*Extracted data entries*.
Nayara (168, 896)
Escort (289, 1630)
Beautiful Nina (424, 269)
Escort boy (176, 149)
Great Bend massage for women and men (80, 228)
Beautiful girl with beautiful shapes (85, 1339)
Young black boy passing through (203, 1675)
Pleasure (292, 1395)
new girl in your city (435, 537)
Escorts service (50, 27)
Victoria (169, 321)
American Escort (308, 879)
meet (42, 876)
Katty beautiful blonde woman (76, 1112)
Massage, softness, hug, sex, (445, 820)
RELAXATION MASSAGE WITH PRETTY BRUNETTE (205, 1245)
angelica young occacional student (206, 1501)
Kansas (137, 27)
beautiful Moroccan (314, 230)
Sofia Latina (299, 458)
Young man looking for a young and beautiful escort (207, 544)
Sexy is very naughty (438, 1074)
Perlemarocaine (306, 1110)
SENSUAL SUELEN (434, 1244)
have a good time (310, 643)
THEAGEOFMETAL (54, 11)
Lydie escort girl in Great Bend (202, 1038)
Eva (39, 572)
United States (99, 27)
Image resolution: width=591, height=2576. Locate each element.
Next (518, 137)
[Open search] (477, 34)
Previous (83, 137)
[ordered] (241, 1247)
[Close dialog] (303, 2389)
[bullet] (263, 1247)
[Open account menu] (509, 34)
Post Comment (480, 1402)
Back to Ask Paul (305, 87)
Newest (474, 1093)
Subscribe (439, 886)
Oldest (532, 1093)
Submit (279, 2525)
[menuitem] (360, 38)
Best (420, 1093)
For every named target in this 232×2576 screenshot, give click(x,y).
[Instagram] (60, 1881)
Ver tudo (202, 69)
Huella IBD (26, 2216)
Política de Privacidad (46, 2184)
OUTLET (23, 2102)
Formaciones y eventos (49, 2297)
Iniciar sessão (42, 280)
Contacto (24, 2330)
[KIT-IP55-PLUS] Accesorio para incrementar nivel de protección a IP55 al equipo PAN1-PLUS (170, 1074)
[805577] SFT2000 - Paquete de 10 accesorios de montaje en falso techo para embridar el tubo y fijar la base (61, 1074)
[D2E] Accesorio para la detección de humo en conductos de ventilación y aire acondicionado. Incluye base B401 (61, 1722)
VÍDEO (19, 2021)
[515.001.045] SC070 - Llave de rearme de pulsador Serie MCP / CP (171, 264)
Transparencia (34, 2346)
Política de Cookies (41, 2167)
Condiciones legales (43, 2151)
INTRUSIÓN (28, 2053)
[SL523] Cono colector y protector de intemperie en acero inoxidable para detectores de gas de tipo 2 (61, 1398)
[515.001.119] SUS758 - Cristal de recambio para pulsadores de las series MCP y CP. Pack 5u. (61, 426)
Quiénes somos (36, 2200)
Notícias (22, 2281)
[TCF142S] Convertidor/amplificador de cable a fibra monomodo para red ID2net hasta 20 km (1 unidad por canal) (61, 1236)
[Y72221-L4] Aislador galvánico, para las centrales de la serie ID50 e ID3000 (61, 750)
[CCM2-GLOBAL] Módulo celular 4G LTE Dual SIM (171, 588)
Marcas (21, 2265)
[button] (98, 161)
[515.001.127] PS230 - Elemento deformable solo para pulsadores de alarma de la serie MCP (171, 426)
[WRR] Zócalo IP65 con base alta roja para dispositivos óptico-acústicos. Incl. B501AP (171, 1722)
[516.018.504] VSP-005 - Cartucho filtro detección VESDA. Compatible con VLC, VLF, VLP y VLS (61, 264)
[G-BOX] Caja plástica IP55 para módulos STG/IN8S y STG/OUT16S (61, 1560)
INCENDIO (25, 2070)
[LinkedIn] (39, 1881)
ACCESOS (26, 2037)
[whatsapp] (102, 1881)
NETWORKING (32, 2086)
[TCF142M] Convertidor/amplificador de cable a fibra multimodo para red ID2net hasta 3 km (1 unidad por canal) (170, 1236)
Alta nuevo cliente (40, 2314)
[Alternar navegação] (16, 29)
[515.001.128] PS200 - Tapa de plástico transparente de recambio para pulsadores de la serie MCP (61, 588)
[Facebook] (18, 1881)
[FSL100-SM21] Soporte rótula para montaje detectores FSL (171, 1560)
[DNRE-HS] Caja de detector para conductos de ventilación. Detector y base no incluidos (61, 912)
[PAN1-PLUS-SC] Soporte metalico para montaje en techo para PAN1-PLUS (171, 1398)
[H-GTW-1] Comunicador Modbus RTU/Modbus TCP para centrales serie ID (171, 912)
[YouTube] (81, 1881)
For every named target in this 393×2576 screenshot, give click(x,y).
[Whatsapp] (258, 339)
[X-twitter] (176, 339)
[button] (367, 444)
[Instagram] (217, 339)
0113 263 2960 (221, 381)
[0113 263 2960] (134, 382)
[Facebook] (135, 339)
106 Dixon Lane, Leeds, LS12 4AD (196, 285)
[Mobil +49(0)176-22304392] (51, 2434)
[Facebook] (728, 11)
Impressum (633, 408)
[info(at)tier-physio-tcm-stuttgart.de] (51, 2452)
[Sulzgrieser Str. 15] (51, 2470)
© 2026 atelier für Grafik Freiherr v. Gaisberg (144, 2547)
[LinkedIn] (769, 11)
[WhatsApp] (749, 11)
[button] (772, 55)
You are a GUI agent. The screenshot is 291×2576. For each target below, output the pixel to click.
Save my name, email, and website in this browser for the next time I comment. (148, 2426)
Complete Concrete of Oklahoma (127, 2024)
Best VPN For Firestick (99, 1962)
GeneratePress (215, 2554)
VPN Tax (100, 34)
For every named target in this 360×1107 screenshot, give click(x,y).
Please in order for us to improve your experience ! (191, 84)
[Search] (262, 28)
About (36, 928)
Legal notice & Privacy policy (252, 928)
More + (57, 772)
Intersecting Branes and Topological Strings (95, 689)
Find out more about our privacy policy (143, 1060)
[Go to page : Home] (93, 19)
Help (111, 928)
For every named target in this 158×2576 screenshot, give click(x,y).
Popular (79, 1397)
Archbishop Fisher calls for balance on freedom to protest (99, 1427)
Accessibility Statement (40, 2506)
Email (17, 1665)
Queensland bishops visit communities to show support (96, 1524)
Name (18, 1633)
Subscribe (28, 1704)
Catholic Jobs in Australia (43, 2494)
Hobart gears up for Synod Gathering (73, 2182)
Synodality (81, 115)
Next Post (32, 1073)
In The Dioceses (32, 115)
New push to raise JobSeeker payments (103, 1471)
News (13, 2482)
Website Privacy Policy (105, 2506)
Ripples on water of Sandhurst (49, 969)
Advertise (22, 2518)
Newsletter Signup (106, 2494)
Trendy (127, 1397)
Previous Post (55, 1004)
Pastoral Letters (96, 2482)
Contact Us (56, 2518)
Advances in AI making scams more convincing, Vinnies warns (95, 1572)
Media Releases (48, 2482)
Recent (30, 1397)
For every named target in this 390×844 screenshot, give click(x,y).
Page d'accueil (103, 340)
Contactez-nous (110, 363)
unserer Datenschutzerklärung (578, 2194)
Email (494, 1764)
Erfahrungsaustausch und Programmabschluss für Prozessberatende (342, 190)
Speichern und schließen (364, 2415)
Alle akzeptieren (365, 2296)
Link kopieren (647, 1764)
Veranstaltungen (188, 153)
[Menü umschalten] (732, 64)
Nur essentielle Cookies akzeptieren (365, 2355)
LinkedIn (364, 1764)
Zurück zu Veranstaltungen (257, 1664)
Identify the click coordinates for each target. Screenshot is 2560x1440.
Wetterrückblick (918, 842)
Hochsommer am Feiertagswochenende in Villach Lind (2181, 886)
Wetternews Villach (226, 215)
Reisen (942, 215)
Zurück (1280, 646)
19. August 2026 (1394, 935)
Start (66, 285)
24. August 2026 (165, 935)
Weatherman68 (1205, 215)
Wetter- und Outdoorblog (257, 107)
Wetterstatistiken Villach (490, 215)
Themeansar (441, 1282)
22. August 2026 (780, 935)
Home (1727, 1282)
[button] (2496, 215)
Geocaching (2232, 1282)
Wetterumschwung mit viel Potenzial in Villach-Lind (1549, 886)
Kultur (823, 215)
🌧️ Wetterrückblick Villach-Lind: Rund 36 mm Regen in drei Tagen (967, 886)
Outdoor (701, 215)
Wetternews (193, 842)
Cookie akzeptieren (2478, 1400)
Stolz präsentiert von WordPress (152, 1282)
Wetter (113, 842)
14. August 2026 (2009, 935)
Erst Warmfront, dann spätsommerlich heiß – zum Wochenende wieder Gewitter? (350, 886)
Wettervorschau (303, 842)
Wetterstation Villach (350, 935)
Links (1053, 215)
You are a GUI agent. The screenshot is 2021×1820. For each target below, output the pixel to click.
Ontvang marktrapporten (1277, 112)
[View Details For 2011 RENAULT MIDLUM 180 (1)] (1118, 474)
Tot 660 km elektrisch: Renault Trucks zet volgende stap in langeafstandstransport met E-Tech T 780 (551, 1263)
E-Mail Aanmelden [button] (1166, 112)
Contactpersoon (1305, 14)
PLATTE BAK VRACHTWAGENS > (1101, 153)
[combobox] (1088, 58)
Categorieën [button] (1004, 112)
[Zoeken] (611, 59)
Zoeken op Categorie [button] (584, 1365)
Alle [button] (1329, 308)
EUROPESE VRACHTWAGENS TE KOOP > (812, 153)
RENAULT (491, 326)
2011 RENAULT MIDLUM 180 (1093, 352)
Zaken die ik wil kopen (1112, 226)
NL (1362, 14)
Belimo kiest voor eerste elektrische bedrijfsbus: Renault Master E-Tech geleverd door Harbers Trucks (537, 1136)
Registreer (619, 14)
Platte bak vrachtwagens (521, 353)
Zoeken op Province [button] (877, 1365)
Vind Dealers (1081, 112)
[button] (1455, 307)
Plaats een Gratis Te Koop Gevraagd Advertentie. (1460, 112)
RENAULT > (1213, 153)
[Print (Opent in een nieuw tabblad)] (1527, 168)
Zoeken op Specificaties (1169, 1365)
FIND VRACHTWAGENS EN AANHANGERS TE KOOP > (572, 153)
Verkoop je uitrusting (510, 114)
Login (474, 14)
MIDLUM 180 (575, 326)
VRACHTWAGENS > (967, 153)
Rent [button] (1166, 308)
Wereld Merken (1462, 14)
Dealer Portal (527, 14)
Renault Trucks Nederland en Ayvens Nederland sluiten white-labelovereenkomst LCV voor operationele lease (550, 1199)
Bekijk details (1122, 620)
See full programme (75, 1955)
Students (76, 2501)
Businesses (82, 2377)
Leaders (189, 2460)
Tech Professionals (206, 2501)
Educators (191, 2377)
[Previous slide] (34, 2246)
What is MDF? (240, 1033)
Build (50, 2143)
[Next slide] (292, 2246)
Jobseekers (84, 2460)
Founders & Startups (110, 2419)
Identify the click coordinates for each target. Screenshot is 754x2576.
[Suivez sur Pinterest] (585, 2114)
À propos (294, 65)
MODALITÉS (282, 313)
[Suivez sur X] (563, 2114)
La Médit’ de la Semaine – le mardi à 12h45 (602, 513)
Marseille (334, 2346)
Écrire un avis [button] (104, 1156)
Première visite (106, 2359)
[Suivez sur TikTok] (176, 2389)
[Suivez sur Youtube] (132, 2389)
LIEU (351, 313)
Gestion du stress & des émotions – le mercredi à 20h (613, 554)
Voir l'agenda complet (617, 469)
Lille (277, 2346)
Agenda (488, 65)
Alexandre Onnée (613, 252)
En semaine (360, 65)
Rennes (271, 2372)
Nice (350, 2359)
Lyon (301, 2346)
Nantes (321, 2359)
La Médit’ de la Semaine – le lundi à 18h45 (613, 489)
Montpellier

*Your task*. Return the opening line of the data and every line after it through the line containing "Victoria (169, 321)", please, exactly as written and with nothing added.

*Expected answer*.
Nayara (168, 896)
Escort (289, 1630)
Beautiful Nina (424, 269)
Escort boy (176, 149)
Great Bend massage for women and men (80, 228)
Beautiful girl with beautiful shapes (85, 1339)
Young black boy passing through (203, 1675)
Pleasure (292, 1395)
new girl in your city (435, 537)
Escorts service (50, 27)
Victoria (169, 321)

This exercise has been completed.